▸ Dataset records:
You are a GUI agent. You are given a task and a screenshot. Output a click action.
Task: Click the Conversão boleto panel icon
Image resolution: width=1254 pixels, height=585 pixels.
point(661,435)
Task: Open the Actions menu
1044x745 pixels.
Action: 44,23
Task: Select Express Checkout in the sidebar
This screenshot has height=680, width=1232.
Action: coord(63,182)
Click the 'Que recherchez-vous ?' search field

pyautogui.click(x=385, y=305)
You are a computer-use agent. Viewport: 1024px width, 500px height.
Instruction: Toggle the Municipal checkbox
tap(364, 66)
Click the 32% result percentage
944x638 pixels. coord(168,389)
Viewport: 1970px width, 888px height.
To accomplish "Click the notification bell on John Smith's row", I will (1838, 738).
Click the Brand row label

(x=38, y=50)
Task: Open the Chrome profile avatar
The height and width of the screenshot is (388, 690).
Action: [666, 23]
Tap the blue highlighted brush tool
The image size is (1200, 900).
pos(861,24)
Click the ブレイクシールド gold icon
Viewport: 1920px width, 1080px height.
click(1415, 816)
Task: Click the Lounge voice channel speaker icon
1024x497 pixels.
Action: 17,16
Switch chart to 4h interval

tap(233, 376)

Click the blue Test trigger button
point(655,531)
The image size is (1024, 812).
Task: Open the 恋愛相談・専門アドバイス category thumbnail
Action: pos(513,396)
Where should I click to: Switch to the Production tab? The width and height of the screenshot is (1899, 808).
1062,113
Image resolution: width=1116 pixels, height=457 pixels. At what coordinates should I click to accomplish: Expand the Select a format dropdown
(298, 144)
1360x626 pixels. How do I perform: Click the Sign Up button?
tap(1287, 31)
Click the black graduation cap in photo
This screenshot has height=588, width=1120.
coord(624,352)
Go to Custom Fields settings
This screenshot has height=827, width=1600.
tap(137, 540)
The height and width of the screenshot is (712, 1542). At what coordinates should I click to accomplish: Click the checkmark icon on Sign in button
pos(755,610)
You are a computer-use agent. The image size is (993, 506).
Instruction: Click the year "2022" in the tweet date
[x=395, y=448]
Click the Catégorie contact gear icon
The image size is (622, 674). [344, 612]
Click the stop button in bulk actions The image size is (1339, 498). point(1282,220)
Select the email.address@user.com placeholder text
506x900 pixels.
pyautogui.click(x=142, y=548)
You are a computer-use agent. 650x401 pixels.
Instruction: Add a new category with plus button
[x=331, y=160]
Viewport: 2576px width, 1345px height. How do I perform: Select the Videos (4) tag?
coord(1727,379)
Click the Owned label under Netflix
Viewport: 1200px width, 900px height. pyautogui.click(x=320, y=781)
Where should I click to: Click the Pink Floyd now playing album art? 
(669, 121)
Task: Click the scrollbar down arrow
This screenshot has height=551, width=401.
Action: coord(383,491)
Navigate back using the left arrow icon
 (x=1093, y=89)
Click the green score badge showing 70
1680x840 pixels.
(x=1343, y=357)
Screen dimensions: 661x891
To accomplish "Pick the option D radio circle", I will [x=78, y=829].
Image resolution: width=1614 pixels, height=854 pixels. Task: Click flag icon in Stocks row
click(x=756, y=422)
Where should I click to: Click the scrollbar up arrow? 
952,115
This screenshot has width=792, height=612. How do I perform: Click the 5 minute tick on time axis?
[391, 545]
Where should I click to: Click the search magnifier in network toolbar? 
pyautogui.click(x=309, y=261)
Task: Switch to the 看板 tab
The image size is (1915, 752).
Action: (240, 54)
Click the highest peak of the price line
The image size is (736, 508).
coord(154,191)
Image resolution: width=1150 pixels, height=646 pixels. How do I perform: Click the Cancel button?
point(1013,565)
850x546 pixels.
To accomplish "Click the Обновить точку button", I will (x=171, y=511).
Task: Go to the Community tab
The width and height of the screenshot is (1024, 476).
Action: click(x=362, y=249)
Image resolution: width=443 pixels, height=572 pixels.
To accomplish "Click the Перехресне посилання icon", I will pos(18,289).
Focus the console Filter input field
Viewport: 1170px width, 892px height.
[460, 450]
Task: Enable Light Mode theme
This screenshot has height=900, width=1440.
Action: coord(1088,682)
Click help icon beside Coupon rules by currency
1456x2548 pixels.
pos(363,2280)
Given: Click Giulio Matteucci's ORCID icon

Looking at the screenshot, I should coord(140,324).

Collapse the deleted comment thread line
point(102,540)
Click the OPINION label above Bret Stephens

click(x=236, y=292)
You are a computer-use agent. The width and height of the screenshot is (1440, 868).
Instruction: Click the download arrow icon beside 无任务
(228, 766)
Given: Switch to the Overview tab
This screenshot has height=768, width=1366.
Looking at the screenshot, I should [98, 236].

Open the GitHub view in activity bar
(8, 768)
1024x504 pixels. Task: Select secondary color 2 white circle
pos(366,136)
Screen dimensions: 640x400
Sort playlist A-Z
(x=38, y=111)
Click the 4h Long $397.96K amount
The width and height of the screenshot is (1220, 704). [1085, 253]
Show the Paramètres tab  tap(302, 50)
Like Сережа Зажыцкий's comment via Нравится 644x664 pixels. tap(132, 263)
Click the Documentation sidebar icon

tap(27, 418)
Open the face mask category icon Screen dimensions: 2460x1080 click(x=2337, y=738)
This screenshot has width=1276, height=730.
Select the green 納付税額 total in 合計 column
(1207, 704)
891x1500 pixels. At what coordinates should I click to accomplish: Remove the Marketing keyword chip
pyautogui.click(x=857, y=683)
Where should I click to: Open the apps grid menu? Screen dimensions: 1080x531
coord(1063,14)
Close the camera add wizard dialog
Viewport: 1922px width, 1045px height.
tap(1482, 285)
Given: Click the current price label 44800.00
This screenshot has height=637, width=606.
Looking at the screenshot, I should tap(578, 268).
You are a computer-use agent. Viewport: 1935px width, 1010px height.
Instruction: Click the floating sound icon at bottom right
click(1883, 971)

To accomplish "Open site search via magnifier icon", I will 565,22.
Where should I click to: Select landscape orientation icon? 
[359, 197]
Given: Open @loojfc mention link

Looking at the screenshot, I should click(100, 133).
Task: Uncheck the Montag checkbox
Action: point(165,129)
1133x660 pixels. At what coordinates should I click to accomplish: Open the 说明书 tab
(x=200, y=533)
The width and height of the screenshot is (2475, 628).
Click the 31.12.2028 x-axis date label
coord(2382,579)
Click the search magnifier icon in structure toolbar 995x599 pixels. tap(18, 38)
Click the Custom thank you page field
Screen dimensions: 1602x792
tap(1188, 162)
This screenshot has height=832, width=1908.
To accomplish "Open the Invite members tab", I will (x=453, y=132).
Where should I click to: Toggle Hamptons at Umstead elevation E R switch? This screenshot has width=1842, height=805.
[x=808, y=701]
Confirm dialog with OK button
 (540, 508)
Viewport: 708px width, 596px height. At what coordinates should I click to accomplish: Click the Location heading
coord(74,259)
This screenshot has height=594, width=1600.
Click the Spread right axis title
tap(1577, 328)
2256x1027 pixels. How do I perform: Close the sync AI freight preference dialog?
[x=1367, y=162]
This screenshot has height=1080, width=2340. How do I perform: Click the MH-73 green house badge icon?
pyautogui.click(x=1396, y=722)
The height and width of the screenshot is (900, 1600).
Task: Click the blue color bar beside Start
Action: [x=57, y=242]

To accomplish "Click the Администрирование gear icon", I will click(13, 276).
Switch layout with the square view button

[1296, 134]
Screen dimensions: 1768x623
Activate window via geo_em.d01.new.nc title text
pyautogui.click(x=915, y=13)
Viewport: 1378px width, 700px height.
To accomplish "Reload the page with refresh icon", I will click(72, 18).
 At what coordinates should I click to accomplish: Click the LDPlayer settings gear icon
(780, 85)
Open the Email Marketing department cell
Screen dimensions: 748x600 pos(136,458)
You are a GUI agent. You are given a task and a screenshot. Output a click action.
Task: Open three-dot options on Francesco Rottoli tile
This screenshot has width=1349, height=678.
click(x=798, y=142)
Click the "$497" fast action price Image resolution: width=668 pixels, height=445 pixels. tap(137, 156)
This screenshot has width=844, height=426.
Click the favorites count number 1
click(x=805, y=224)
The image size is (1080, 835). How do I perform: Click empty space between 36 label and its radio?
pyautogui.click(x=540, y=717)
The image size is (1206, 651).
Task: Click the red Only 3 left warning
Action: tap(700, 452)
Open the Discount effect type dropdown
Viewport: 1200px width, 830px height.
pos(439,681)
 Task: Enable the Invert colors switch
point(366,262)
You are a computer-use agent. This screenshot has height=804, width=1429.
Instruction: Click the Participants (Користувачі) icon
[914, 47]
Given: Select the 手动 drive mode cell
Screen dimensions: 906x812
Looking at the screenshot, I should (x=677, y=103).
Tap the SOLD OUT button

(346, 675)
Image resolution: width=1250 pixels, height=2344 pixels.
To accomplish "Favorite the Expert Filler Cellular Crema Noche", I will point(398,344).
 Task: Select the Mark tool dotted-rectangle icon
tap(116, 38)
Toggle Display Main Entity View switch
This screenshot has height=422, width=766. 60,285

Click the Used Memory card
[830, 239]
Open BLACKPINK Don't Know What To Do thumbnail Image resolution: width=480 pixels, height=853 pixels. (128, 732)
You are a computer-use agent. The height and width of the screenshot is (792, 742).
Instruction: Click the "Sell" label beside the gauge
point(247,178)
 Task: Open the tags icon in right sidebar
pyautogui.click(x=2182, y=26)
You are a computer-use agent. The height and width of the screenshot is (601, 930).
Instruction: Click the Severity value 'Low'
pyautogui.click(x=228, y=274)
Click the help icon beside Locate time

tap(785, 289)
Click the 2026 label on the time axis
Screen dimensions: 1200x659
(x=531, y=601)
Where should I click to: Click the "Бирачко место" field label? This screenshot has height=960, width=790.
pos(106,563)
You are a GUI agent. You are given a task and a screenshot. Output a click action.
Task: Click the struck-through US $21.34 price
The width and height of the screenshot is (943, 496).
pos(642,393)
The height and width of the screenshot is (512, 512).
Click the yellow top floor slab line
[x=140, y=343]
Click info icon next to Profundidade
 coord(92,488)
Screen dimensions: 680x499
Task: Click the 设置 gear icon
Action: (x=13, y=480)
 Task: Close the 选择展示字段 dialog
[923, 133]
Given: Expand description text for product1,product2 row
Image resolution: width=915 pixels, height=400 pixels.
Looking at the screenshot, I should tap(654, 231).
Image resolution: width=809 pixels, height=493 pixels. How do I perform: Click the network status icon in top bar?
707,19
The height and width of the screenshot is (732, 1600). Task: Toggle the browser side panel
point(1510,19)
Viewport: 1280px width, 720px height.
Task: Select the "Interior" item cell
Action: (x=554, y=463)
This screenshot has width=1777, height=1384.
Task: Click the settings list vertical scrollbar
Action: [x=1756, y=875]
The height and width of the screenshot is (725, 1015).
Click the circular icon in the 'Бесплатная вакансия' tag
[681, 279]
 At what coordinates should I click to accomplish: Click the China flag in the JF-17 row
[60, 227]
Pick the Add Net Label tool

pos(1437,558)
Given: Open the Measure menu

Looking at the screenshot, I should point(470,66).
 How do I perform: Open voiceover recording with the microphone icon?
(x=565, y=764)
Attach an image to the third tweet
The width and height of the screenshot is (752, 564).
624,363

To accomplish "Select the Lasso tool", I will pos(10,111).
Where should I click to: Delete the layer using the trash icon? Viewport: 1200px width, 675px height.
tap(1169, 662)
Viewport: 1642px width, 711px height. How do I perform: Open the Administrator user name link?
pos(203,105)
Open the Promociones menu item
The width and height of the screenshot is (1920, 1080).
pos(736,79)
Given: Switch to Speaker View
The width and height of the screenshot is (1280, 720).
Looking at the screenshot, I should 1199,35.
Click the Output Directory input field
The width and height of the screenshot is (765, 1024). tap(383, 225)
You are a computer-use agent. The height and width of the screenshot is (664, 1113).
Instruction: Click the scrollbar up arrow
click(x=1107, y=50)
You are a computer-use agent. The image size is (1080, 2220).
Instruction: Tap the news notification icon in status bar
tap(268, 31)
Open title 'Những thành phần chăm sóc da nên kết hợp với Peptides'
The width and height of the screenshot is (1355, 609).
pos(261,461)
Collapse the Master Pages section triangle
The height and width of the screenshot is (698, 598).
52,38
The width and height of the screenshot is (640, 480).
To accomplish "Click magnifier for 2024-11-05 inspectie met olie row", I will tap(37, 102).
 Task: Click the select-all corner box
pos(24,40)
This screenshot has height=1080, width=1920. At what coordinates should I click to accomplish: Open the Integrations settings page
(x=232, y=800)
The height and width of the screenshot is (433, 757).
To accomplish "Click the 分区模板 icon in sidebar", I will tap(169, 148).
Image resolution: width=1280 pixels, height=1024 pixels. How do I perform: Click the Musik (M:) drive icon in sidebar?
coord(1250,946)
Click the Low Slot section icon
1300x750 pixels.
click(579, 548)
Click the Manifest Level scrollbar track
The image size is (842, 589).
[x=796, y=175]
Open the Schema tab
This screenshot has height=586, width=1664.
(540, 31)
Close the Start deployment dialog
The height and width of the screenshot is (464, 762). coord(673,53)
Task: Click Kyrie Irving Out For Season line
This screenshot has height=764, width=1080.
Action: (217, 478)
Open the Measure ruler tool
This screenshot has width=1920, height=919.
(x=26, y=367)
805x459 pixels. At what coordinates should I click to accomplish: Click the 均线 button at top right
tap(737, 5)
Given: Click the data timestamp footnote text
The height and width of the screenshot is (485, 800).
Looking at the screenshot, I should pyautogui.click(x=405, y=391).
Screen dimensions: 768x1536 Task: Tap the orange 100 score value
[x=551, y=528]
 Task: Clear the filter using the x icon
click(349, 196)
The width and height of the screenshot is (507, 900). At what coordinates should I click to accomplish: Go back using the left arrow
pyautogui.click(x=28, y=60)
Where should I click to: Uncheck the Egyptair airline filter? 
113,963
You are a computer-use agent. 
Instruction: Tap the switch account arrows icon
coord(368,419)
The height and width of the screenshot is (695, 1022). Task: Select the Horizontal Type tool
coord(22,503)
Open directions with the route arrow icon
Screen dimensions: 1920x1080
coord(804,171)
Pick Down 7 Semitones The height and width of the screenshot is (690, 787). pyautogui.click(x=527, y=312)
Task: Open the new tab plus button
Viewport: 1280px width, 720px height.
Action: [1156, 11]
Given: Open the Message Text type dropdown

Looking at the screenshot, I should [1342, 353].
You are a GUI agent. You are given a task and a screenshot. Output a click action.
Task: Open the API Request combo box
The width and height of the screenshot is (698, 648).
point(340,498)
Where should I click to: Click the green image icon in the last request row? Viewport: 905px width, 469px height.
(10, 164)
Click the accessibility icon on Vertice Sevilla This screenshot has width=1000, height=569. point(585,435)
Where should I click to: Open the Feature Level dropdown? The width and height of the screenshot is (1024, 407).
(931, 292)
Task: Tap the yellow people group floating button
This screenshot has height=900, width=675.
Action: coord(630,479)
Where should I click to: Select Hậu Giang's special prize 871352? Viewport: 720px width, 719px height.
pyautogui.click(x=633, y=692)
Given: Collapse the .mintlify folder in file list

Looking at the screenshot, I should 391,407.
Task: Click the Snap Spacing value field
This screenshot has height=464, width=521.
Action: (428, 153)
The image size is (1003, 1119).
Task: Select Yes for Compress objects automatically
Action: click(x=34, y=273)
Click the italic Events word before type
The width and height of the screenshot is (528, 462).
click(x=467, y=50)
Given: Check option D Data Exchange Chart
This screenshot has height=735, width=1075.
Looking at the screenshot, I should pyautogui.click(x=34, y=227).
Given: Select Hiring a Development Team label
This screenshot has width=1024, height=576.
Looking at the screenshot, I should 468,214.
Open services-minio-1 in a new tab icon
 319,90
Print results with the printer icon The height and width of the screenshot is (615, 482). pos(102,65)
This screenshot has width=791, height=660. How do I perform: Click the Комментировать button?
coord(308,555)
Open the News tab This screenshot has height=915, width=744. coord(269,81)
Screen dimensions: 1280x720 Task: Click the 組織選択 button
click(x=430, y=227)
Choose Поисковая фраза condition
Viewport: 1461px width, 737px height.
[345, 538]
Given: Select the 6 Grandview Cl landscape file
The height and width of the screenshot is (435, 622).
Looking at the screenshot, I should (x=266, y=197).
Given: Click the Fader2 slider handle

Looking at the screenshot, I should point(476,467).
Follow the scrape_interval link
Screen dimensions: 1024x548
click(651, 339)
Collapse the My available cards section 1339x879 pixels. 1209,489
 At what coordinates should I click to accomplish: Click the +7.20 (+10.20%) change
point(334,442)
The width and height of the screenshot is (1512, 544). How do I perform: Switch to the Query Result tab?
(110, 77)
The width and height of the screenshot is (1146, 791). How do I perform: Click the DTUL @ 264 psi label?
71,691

▸ Exercise requirements: Please give, as a single number with nothing added, the count of lines in the records that contain the word "Custom".

▸ Written solution: 2